About the artist
A Foolish Harmony
Before committing to painting as his metier, Craig Smith (1961 – ) worked as an international and local award-winning production designer and in commercial photography.
Smith’s work and conceptual approach to painting has been favourably compared to that of the storied American artist, Cy Twombly, in his negotiation of space, gesture and chance in a way that subverts conventional understandings of aesthetics, and was recently cited as being part of a “brave and convincing” current mood in contemporary South African painting which interlaces abstraction and narrative, using bold allusions.

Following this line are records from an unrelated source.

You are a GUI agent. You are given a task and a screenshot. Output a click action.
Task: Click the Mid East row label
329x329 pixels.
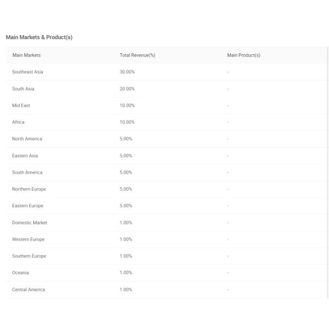(x=21, y=105)
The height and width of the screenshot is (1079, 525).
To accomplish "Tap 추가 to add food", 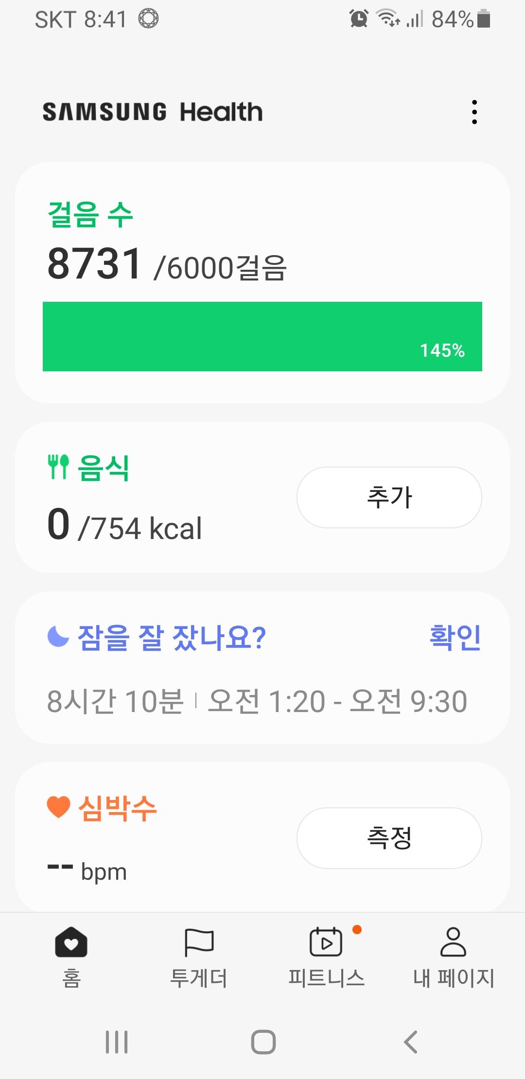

Smith uses ambiguity very effectively: subtle suggested shapes draw the viewer in, offering the opportunity to connect with the experience of contemplation and discovery. Using stains created first on the back of the canvas, and working over and under them in pencil, ink, charcoal and paint, Smith, driven by a lifelong fascination with texture , coaxes out seductively composed surfaces. Smith’s own invitation to the viewer is to “slow down, walk your eyes across the surface, stand up close and then step back, and slowly let your mind come to rest, as if you were gazing at a view: everything else should be irrelevant in this moment”.
He speaks of using the idea of interoception (the nuanced sense of the internal state of one’s body, using mindfulness techniques) and the notion of having empathy towards one’s own thoughts and instincts, as being central in his painting process.
Importantly, his research into this field and the regular interoceptive practices he has adopted have helped him to manage the anxieties and low moods occasioned by the pandemic and lockdown.
According to critic Robyn Sassen , “[t]here is something here that touches the nexus of what it is to make paintings in a way that is unobvious and clean of artifice. It’s a genre and an approach which tosses protocol to the wind …, pulling you urgently but quietly by the strings of gentle striations, fine lines and the guttural flow of ink or toner tossed at apparent random on a raw canvas”.
Smith has continued throughout his career to use photography as a medium: searching for elusive interstitial moments in ordinary experience. He finds that photography enhances his painting practice because it enables him to practice empathy in achieving fully attentive observation.